Op basis van dit plan wordt jaarlijks een handhavingsuitvoeringsplan vastgesteld, waarin de werkwijze, de intensiteit en de prioritering voor de handhavingstaken worden beschreven.
Het beleidsplan is voor geheel Lelystad van toepassing, dus ook voor het plangebied. Het heeft echter geen directe invloed op dit bestemmingsplan.

3.4.8 Nota recreatie en toerisme 2005 - 2010

De hoofdkoers tot het jaar 2015 wordt bepaald door een tweetal ambities, voortvloeiend uit het Structuurplan. In de eerste plaats zal de ligging aan het water verder benut moeten worden met als hoofdontwikkeling de verdere invulling van het gebied Batavia Stad (als toeristische "knoop") met vooral dag- maar later ook beperkte verblijfsrecreatie (als "volgende" voorziening). De tweede ambitie heeft betrekking op de groene ring rondom Lelystad, inclusief de Oostvaardersplassen, die recreatiepotenties (vooral voor de eigen inwoners) in zich bergen. Het gaat hierbij niet zozeer om nu veel nieuwe ontwikkelingen in de groengebieden te realiseren, maar meer om het op orde brengen en houden van de recreatiemogelijkheden in de groene ring (met name de aanwezige routestructuren). Aanvullend zijn nieuwe ontwikkelingen in de groene ring beperkt mogelijk mits het gaat om kleinschalige dagrecreatieve voorzieningen. Deze kunnen als rustpunten c.q. bezoekdoelen gezien worden in een "rondje om de stad".

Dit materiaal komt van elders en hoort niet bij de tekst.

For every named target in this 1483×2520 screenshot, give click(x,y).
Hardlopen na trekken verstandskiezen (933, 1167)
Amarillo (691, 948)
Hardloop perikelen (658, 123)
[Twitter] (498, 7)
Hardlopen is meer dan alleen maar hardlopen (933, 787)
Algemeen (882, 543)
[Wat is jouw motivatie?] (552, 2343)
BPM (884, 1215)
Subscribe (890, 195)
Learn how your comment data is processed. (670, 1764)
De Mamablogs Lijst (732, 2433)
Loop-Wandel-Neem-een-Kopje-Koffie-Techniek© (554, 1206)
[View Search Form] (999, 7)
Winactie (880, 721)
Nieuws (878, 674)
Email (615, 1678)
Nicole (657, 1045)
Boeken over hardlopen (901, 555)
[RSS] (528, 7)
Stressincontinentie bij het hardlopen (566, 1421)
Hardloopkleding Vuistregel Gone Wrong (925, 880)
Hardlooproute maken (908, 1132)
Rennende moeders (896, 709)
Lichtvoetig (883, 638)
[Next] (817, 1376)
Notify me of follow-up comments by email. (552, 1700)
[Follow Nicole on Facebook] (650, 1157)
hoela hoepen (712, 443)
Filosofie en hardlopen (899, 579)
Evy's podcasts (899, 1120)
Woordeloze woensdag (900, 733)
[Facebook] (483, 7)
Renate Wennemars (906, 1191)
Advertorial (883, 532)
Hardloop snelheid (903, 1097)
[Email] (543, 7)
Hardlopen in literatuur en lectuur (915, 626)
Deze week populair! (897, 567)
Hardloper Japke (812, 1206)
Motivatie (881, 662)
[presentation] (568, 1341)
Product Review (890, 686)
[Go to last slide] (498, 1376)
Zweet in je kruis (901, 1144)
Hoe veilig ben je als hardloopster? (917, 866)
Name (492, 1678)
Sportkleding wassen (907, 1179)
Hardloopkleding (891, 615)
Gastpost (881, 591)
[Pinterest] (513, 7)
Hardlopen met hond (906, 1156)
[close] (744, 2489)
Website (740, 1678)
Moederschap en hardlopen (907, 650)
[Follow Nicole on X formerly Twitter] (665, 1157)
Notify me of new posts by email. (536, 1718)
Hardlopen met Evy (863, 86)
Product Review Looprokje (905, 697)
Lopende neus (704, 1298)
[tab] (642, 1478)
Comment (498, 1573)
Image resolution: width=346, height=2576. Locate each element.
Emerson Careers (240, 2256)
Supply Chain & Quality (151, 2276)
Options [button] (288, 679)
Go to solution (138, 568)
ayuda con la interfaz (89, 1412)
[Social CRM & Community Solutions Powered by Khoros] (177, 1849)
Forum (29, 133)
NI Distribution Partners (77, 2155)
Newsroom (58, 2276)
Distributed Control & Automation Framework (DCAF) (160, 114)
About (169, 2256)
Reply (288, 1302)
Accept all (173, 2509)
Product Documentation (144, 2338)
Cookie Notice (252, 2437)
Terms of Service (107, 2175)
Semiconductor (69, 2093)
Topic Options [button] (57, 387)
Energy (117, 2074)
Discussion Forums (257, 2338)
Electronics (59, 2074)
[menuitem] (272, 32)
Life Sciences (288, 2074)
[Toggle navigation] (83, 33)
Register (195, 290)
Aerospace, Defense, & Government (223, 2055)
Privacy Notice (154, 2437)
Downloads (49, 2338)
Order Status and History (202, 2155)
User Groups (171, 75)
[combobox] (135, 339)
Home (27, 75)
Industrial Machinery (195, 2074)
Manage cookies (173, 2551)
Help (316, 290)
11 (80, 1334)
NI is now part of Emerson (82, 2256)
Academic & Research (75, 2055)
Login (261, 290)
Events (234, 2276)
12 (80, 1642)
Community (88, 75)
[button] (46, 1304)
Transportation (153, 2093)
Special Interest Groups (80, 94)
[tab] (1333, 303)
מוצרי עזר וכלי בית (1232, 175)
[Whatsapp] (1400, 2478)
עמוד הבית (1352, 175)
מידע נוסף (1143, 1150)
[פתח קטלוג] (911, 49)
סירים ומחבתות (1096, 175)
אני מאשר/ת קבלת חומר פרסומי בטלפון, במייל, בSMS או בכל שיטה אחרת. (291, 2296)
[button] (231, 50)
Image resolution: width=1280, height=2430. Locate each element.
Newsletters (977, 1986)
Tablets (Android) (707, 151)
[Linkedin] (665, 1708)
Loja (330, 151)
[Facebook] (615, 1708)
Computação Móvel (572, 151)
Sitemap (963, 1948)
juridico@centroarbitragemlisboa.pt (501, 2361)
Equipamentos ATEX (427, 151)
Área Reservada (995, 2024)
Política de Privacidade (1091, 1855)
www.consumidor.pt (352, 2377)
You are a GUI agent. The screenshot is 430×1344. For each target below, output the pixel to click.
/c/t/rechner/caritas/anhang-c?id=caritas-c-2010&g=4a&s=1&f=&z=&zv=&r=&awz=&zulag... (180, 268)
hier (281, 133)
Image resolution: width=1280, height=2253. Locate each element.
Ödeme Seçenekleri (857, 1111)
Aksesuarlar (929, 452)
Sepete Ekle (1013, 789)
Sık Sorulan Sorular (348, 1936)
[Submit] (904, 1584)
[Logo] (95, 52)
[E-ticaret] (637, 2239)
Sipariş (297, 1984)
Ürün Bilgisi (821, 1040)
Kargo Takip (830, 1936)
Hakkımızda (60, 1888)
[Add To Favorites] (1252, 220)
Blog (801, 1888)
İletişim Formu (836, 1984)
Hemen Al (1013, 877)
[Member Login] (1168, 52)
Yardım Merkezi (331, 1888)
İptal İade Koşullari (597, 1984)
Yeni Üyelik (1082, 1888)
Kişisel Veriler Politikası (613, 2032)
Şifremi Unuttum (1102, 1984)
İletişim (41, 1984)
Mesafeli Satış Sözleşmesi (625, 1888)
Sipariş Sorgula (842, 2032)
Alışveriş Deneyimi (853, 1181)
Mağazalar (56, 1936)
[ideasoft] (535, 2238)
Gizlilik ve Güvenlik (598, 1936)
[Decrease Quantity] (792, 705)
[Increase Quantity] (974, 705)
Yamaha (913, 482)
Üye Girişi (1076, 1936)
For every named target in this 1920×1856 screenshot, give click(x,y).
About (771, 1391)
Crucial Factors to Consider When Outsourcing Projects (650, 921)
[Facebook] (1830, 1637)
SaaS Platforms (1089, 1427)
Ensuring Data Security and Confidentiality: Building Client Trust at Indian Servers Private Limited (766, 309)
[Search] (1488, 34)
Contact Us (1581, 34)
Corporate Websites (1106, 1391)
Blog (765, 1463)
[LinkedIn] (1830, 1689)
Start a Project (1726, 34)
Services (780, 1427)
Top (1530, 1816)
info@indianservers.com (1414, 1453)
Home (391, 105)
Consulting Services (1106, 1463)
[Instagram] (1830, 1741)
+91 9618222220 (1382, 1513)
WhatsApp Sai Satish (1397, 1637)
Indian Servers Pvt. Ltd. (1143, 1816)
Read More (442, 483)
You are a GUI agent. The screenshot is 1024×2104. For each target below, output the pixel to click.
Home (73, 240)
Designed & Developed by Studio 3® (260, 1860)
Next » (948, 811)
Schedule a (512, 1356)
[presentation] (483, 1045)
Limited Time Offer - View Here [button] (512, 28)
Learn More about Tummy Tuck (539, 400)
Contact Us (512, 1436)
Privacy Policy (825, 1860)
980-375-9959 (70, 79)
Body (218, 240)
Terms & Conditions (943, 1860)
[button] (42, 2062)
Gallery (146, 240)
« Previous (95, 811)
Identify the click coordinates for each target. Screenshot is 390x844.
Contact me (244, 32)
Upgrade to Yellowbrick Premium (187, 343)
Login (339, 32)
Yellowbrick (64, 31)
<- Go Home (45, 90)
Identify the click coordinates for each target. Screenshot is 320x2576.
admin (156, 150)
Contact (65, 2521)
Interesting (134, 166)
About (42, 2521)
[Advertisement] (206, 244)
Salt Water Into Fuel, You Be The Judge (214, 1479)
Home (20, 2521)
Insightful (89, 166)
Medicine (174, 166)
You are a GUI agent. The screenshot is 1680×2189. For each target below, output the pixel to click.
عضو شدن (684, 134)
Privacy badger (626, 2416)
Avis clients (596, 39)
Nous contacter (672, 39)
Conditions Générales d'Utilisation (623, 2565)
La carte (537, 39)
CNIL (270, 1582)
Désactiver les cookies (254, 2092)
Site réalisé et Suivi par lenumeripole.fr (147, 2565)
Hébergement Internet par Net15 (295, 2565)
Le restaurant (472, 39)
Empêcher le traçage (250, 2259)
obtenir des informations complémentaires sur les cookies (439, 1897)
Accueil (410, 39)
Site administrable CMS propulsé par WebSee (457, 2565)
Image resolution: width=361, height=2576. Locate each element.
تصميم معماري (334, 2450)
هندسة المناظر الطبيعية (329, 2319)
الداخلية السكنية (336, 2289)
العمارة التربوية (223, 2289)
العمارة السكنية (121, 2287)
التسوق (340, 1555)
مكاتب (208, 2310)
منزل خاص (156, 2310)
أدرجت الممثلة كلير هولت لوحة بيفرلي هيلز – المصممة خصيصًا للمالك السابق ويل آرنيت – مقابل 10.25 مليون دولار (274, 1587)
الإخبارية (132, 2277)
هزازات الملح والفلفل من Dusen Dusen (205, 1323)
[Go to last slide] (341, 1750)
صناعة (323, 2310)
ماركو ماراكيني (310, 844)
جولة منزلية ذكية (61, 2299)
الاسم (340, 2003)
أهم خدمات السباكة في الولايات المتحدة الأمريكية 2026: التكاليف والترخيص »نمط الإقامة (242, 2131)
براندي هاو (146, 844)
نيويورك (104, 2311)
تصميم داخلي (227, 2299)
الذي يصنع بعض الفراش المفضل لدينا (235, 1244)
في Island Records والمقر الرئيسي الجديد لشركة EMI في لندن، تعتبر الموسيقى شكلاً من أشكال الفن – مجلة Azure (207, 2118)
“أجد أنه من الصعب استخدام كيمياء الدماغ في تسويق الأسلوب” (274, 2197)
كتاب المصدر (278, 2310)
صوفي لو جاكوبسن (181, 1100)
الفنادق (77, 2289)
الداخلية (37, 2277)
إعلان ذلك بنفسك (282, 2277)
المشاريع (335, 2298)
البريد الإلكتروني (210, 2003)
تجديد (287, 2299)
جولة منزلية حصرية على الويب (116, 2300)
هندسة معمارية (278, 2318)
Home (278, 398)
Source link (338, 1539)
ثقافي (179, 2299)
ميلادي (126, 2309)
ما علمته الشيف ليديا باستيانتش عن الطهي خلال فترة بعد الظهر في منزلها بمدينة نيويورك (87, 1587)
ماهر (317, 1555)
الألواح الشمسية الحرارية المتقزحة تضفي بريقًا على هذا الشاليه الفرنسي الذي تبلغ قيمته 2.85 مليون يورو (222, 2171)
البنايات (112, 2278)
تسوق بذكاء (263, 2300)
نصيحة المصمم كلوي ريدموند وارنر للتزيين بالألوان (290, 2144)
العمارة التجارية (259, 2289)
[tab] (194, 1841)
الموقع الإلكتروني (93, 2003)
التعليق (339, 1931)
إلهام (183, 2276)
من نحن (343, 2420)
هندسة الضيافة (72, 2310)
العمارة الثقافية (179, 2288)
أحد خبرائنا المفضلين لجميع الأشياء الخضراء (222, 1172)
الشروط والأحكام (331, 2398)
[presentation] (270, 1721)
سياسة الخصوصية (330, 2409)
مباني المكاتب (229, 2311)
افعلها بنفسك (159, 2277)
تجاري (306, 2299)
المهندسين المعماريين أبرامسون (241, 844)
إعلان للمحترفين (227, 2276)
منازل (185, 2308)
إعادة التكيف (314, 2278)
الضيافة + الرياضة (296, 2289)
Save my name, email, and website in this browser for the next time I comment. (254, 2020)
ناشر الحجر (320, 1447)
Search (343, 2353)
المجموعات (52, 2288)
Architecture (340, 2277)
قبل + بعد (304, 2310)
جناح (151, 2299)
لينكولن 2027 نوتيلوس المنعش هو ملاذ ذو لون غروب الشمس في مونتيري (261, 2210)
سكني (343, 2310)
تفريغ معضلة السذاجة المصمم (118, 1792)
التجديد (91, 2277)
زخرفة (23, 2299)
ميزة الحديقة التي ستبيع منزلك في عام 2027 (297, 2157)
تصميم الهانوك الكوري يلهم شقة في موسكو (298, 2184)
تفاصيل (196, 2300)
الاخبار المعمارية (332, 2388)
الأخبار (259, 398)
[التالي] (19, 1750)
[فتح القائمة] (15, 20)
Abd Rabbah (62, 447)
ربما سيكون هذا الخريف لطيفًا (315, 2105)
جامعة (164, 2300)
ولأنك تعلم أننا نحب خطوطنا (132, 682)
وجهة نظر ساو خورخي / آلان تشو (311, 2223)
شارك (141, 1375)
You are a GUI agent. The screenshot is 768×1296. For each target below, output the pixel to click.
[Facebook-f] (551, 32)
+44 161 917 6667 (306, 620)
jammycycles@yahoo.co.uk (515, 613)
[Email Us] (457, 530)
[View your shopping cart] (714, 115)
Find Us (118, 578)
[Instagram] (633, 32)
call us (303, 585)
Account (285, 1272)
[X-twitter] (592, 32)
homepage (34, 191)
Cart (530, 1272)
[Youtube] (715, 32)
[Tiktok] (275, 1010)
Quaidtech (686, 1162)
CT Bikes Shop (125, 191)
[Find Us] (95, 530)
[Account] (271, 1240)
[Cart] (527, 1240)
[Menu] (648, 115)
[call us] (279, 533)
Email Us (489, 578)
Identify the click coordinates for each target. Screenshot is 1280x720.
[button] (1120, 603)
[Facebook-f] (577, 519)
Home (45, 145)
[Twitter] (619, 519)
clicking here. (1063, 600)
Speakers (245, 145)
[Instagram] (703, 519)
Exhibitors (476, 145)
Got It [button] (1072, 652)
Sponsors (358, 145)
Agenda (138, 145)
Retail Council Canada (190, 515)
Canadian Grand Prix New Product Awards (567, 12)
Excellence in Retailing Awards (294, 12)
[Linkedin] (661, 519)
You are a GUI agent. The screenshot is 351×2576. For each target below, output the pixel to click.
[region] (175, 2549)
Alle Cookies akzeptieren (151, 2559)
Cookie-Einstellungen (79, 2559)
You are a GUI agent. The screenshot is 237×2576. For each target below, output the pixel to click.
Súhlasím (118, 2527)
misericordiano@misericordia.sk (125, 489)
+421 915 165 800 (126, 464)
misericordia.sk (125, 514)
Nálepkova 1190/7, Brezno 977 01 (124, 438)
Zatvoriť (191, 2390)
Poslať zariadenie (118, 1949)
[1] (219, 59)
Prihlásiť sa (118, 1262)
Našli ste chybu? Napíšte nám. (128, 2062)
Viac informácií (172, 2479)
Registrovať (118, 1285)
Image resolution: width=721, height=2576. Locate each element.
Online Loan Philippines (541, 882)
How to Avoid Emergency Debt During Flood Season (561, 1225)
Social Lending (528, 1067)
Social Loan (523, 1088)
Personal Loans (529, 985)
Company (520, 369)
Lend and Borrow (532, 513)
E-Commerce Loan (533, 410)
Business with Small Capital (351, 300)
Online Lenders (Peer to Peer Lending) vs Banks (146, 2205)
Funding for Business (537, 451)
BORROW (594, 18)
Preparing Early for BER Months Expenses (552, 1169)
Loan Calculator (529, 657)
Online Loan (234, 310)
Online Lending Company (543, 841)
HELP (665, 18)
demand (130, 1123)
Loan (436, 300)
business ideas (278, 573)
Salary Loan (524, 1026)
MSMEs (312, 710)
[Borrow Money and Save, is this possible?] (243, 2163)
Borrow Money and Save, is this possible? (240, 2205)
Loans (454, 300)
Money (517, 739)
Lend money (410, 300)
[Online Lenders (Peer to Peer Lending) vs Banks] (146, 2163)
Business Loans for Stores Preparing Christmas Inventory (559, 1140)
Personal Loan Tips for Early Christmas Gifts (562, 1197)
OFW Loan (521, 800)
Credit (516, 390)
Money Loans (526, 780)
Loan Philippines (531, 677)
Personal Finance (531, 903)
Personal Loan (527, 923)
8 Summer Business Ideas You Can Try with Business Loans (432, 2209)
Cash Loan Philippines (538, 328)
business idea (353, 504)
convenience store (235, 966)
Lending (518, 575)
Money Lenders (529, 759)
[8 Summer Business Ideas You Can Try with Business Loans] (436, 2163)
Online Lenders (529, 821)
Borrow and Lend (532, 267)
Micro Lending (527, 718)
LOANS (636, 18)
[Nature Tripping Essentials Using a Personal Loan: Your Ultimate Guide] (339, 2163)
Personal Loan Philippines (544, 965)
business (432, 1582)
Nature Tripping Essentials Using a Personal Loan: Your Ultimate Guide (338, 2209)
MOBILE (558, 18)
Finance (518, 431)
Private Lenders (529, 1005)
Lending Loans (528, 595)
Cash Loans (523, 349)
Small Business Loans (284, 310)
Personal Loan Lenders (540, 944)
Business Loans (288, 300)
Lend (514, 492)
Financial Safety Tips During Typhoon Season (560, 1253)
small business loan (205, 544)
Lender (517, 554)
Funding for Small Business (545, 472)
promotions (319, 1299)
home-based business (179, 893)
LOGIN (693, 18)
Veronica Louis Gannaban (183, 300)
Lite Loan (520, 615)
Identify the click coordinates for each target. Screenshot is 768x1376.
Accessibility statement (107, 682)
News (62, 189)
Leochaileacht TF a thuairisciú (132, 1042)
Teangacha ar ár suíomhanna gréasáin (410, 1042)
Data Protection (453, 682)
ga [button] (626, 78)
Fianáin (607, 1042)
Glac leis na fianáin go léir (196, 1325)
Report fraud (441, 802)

De hoofdkoers is voor de periode tot 2010 uitgewerkt in een drietal hoofdopgaven:

  • 1. het doorontwikkelen van de basiskwaliteiten;
  • 2. versterking van de toeristische knopen;
  • 3. het uitdragen van de aanwezige kwaliteiten (nadrukkelijke rol marketing en promotie).

Ten aanzien van de locatie Larserplein is aangegeven dat dit op termijn één van de twee potentiële hotellocaties in Lelystad is, waarbij voorzieningen zoals congres- en vergaderruimte de locatie extra aantrekkelijk maken.

3.4.9 Beleidsregel Bed & Breakfast

De Bed & Breakfast sector in Nederland is de laatste jaren sterk gegroeid. De gemeente Lelystad krijgt steeds vaker het verzoek voor het starten van een Bed & Breakfast activiteit binnen een woonfunctie of agrarische bestemming. Vanuit toeristisch economisch oogpunt is de toename van verblijfsaccommodatie een belangrijk speerpunt. Bed & Breakfasts kunnen hier een rol in spelen en zorgen tevens voor meer diversiteit in het toeristisch aanbod als meer diversiteit in functies binnen de woonwijken en het agrarisch gebied.

Uit het oogpunt van een goed woon- en leefklimaat verdient de activiteit de aandacht. Met name voor de directe omgeving is het van belang hoe de voorziening zich manifesteert. Voorkomen moet worden dat door 'wildgroei' van dergelijke activiteiten in woonwijken een hotel, pension of een andere publieksaantrekkende voorziening ontstaat met als gevolg hinder of overlast en daarmee negatieve gevolgen voor het woon- en leefklimaat.

Aangezien de Bed & Breakfast wenselijk kunnen zijn, maar ook potentieel overlast kunnen veroorzaken, zijn er duidelijke criteria gesteld waaraan een Bed & Breakfast dient te voldoen.